I've seen this stated but never with explanation. What is the connection between $\eta$ functions and $\chi_0(l)$ in general?
Thanks!
 A: I don't know how to prove all the details, but there is what I understand so far : 
Let $F$ be the function field of meromorphic functions $X_0(2) \to \mathbb{C}$ 
(where $X_0(2)$ is the compactification of $Y_0(2) = \Gamma_0(2) \setminus \mathcal{H}$ a fundamental domain for the action of $\Gamma_0(2)$ on the upper-half plane)


*

*$\eta^{24}(\tau) = e^{2i \pi \tau} \prod_{n=1}^\infty (1-e^{2i \pi n \tau})$ is a modular form of weight $12$ (you can see it by looking at $\frac{\eta'(\tau)}{\eta(\tau)}$ and expanding $\frac{2i \pi n}{1-e^{-2i \pi n \tau}}$ over its poles), 
so that $j_2(\tau) = \left(\frac{\eta(\tau)}{\eta(2\tau)}\right)^{24} = e^{-2i \pi  \tau}\prod_{n=1}^\infty \frac{1}{(1+e^{2i \pi n \tau})^{24}}$ is modular of weight $0$ for $\Gamma_0(2)$, i.e. it is meromorphic on $X_0(2)$.

*(looking at $\frac{j_2{}'(\tau)}{j_2(\tau)}$ showing that  $j_2{}'$ doesn't vanish) $j_2(\tau)$ is bijective $X_0(2) \to \mathbb{C}$.

*If $f \in F$ is holomorphic, then it is constant (by Liouville's theorem).

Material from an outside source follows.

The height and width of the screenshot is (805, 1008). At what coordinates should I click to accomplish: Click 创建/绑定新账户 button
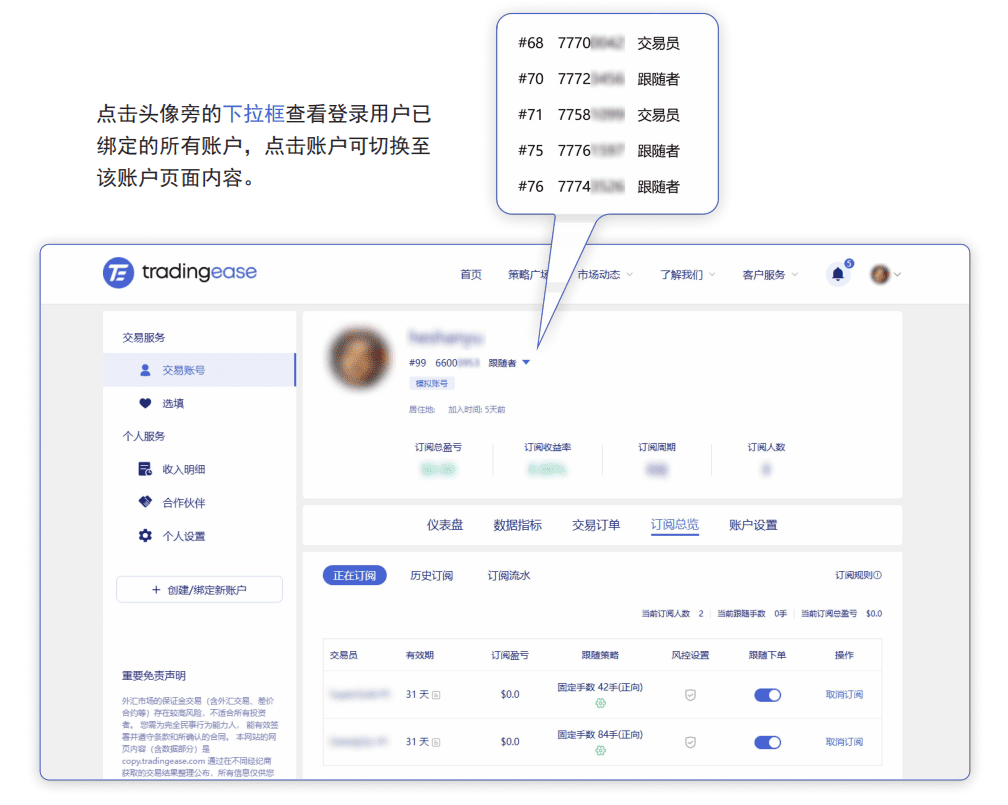[x=199, y=590]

*Take any $f \in F$ and let $a_1,\ldots, a_K$ and $b_1, \ldots , b_M$ be its poles and zeros $\in Y_0(2)$, and look at 
$$f(\tau) \frac{\prod_{k=1}^K j_2(\tau)-j_2(a_k)}{\prod_{m=1}^M j_2(\tau)-j_2(b_m)}$$
it has no poles on $Y_0(2)$, and a little work shows that (since it doesn't have any zero on $Y_0(2)$) it doesn't have a pole at the cusp neither, thus it is holomorphic on $X_0(2)$, and it is constant. 
Hence $f \in \mathbb{C}(j_2)$ and $j_2$ generates the function field $F$.